Die Herzklappen aus dem KIT sollen solche Zusatz-OPs überflüssig machen. Das Prinzip dabei ist so simpel wie raffiniert: Zur Herstellung im 3D-Drucker werden Stammzellen genutzt, die aus der Haut des Kindes gewonnen wurden, das das Transplantat erhalten soll. Den Forschenden um Ute Schepers gelang es nicht nur, diese Körperzellen zu kultivieren und vermehren. Nach der Operation teilen sie sich weiter - und die Klappe wächst mit. Ein weiterer Vorteil: Da das Transplantat keine körperfremden Zellen enthält, wird es durch das Immunsystem des Kindes nicht attackiert. So zumindest die Theorie.
Prof. Dr. Ute Schepers, Abteilungsleiterin Chemische Biologie am Karlsruher Institut für Technologie. Bild KIT
Weltweit experimentieren mehr und mehr Forschergruppen, Pharmafirmen und Start-ups mit 3D-Biodruckern, um aus menschlichen Zellen Gewebe oder ganze Organe herzustellen. Aus einer kleinen Hautprobe oder etwas Nabelschnur-Blut lassen sich im Labor Stammzellen gewinnen, die sich in andere Zelltypen umwandeln lassen. Daraus entsteht dann jeweils das gewünschte Gewebe.
Einige Hürden aber gilt es noch zu meistern: Die KIT-Forschenden um Ute Schepers etwa testen nun zusammen mit Klinikern an OP-Trainergeräten, wie Herzklappen aus dem 3D-Bioprinter mit den chemisch-physikalischen Bedingungen zurechtkommen, die im menschlichen Körper vorherrschen. Ute Schepers ist zuversichtlich. „Ersatzteile aus dem 3D-Biodrucker könnten in der Humanmedizin zum Standard werden“, sagt sie: im Fall von Herzklappen bereits in fünf bis zehn Jahren. Mittelfristig sollen auch ganze Herzen im Drucker entstehen.
Schepers hat noch eine weitere Anwendung ihrer Forschung im Blick: An Mini-Organen aus dem 3D-Drucker können Wirkstoffe für die Medizin getestet werden. „Bereits heute lassen sich auf diese Weise Tierversuche vermeiden oder zumindest reduzieren“, sagt die Biochemikerin. „Und für die Zukunft sehe ich da gewaltiges Potenzial.“ Ein zusätzlicher Vorteil von solchen Abklärungen auf der Basis von Gewebe aus dem Biodrucker: Immer deutlicher wird in der Medizin, dass Wirkstoffe und Medikamente nicht bei allen Menschen die gleichen Effekte erzielen.
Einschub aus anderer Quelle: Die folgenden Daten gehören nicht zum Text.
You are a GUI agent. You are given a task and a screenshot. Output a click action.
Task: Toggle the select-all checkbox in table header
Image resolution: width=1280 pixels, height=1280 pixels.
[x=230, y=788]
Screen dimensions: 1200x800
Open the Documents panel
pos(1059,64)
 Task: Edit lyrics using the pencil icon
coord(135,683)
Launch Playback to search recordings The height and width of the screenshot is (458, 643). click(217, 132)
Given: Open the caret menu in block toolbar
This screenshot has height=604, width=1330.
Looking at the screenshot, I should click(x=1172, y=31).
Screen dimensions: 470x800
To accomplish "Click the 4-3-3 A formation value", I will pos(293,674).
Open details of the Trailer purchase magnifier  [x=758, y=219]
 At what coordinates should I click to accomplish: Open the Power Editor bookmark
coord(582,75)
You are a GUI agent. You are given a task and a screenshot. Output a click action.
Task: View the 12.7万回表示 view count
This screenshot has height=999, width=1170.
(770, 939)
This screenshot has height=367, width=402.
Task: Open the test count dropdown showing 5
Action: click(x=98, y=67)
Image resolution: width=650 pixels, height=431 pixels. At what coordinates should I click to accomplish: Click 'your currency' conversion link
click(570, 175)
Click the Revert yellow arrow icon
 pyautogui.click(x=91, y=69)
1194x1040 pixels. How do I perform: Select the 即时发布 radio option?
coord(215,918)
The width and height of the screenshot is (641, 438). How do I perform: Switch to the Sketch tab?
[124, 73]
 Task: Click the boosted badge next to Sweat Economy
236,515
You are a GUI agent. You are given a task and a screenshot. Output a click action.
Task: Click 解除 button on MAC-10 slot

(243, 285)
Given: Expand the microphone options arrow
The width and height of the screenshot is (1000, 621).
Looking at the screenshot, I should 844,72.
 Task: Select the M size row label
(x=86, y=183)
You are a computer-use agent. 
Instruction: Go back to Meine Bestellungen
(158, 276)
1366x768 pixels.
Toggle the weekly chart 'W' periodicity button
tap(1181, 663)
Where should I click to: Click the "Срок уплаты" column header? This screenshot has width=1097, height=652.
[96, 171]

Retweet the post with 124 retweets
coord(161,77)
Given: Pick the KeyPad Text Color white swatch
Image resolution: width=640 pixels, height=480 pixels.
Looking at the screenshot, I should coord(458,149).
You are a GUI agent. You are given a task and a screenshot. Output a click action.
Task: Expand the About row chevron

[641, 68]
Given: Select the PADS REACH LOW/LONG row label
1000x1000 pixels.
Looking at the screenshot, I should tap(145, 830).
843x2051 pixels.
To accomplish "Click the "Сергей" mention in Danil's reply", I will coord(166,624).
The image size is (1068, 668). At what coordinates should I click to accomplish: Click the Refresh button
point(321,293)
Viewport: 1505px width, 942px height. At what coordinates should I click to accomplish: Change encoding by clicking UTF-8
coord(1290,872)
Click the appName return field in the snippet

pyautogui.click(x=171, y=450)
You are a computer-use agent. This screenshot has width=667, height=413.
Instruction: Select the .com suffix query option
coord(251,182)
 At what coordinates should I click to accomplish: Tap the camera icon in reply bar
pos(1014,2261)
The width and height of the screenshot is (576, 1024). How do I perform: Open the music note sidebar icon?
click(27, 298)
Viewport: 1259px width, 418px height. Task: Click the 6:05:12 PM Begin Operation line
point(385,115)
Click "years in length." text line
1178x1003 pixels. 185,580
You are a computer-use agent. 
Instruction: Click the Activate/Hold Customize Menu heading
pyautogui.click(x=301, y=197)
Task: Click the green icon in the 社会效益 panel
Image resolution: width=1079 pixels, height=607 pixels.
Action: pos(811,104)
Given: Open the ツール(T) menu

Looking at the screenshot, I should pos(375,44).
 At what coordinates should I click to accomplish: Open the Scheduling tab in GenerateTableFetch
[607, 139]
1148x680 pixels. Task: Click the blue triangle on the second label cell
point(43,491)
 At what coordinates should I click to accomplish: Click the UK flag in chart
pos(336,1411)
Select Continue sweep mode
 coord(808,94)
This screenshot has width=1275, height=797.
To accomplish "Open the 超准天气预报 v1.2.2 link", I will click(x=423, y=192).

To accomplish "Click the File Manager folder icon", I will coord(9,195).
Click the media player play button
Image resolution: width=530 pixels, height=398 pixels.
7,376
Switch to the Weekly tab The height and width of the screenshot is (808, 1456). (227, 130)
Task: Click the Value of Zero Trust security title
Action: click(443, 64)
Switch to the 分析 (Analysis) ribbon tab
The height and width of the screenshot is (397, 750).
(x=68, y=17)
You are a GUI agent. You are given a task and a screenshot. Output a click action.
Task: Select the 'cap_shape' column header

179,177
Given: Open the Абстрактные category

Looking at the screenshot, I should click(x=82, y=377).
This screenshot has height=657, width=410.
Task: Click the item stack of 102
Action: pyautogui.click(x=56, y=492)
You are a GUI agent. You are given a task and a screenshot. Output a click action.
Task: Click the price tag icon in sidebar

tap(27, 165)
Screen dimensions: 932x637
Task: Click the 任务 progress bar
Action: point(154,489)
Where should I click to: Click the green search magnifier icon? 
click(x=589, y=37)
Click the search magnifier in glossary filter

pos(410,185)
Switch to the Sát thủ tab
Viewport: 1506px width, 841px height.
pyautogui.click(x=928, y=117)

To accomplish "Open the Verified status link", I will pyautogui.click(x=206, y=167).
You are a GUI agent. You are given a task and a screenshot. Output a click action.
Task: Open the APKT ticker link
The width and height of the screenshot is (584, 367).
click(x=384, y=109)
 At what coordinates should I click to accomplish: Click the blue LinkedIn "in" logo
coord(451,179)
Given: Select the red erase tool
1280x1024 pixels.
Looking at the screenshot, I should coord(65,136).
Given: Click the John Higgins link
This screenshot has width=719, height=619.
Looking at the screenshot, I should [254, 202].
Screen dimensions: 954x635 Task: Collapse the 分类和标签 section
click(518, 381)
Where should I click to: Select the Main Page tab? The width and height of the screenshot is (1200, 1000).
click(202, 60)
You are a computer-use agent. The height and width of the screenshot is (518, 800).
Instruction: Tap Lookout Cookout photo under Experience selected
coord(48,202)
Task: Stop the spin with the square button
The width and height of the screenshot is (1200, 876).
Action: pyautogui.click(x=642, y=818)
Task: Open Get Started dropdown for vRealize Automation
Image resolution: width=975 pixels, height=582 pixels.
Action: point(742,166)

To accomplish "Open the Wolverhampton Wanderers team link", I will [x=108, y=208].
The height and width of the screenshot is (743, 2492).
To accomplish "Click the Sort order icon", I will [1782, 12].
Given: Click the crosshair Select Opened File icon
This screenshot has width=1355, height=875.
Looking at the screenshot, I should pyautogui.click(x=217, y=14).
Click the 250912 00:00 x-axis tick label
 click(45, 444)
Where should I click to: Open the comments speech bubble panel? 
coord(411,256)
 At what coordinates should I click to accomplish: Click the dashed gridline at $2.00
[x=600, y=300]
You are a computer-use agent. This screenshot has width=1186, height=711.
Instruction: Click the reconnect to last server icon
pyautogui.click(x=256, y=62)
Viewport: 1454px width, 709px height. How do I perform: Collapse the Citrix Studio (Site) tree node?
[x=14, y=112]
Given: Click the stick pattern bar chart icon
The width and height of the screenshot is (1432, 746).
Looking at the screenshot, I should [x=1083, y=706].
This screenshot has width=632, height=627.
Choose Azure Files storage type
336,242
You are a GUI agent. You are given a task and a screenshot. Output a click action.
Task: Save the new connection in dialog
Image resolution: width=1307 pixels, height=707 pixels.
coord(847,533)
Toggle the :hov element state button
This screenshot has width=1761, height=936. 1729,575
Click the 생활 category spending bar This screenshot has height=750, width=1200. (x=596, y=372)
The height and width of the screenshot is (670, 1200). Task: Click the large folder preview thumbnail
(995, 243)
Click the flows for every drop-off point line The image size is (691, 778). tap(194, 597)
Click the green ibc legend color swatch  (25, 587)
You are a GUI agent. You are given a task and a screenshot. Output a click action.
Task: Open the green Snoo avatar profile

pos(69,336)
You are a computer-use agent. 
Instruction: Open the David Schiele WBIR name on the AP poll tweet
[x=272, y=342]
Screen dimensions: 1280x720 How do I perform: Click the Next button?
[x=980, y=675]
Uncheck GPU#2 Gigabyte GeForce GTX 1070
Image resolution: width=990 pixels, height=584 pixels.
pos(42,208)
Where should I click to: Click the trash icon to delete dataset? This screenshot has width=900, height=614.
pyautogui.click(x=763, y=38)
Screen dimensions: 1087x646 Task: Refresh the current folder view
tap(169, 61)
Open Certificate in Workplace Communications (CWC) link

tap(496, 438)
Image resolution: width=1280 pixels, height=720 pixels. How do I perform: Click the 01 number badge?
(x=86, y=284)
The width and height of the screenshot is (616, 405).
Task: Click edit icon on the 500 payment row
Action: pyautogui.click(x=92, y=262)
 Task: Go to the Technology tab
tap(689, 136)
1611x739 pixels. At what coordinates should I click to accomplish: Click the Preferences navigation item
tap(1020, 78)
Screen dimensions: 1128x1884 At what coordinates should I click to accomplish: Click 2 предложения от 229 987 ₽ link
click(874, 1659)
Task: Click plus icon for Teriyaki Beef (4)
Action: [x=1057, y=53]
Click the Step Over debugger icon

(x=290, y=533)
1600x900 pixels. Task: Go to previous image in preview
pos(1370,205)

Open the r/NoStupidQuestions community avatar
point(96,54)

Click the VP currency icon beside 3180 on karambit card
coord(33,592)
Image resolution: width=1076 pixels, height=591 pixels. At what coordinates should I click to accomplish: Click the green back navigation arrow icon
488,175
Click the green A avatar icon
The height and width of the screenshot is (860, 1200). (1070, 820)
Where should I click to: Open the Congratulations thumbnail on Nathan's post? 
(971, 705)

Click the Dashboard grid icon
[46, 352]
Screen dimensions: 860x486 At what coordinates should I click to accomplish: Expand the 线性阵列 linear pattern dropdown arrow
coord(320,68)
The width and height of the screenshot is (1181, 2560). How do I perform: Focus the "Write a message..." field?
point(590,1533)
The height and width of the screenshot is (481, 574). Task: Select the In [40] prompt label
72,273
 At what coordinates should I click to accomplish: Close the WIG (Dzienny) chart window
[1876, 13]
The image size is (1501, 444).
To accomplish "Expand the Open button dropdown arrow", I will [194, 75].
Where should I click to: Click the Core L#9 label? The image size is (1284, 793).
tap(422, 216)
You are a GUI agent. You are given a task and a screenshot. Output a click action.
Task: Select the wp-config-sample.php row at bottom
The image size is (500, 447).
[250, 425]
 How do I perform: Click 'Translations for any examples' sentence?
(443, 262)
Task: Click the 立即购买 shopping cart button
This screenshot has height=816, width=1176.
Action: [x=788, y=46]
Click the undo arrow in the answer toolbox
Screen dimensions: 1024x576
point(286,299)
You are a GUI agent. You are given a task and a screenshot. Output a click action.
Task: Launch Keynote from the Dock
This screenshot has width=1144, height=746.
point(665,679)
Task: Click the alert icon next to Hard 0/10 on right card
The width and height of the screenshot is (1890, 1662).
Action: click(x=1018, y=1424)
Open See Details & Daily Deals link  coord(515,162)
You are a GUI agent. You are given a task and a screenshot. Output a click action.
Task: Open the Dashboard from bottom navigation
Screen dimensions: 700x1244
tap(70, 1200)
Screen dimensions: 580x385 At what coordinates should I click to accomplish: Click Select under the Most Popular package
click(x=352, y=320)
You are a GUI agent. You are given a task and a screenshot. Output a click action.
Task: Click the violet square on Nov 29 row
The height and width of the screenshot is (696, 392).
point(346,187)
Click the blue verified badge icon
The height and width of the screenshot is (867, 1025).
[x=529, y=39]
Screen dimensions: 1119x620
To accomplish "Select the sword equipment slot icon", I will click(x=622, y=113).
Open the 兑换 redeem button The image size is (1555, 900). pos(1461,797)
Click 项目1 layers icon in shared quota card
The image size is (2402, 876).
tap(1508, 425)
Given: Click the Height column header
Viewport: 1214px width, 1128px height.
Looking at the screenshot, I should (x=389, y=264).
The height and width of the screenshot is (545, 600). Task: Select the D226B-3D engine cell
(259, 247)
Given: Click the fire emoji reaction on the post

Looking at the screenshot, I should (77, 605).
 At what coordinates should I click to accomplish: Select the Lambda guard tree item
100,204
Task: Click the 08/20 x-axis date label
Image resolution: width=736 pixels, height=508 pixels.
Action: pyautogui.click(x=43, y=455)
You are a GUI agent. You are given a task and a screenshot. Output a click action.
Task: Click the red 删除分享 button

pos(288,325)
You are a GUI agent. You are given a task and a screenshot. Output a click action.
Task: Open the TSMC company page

Insbesondere individuelle Unterschiede im Erbgut scheinen dafür ausschlaggebend zu sein. An aus Biotinte gedruckten Mini-Organ-Systemen aber - die ja die Körperzellen einer Person enthalten - lässt sich schnell und gezielt testen, welche Arzneien genau bei dieser Person besonders effizient helfen. Sei es bei Nierenleiden, Herzrhythmusstörungen oder einer Krebserkrankung.